▶ INSTRUCTIONS FOR THE TASK
Transcribe every one of the entries below word for word, omitting the pictures from your transcription.

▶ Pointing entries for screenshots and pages
━━━━━━━━━━━━━━━━━━━━━━━━━━━━━━

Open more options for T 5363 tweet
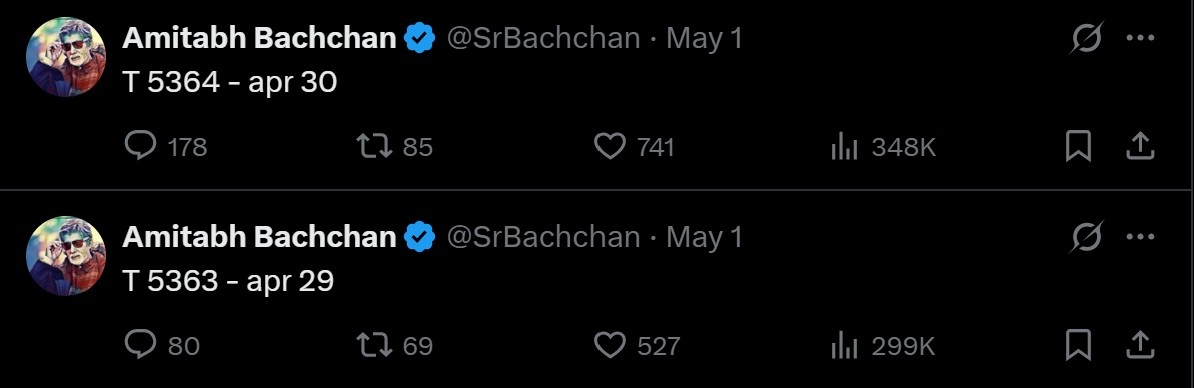The height and width of the screenshot is (388, 1194). (x=1140, y=237)
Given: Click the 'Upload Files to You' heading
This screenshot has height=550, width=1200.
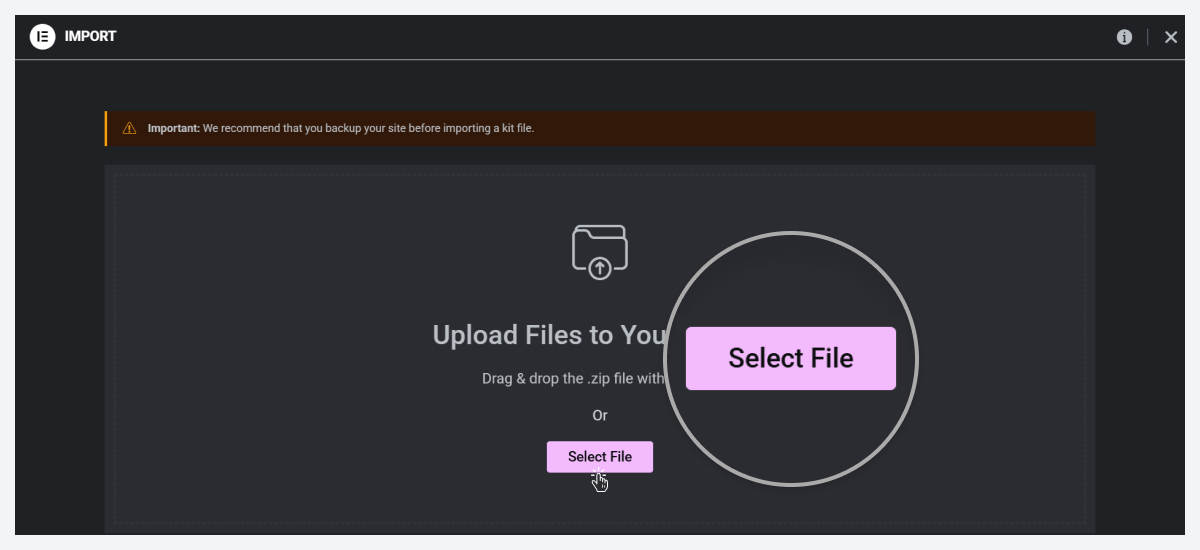Looking at the screenshot, I should click(x=549, y=335).
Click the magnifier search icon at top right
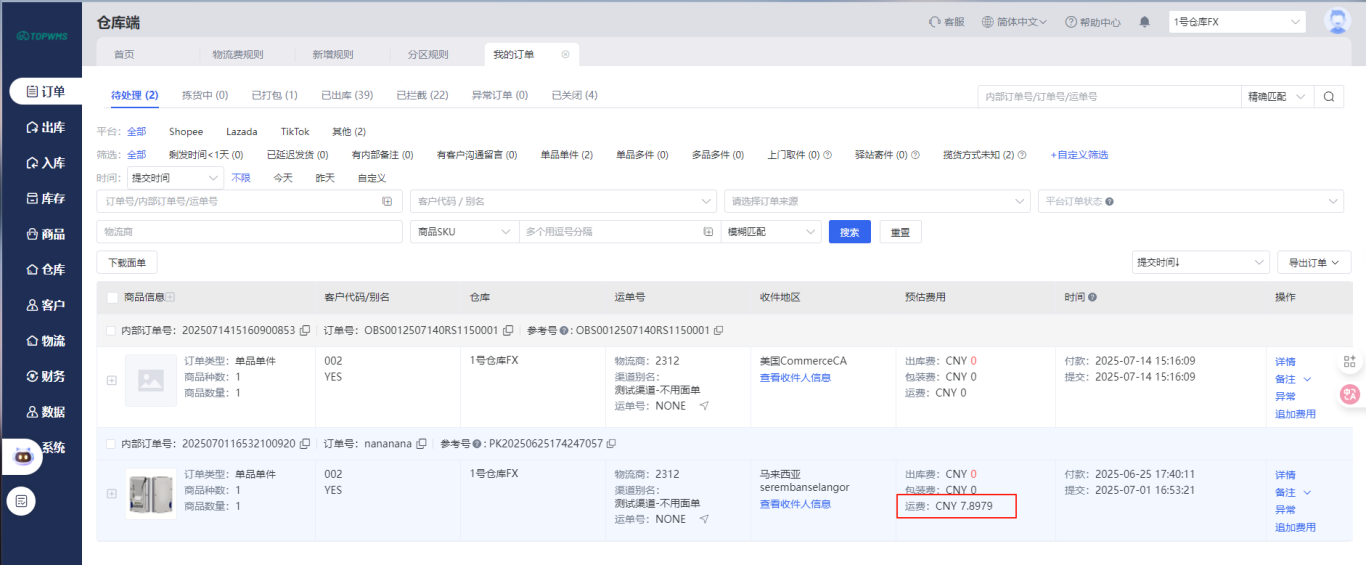Image resolution: width=1366 pixels, height=565 pixels. click(x=1328, y=97)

━━━━━━━━━━━━━━━━━━━━━━━━━━━━━━

▶ CORRECT ANSWER
Open more options for T 5363 tweet
The height and width of the screenshot is (388, 1194). (x=1140, y=237)
Given: Click the 'Upload Files to You' heading
This screenshot has height=550, width=1200.
Looking at the screenshot, I should click(x=549, y=335).
Click the magnifier search icon at top right
Image resolution: width=1366 pixels, height=565 pixels. click(x=1328, y=97)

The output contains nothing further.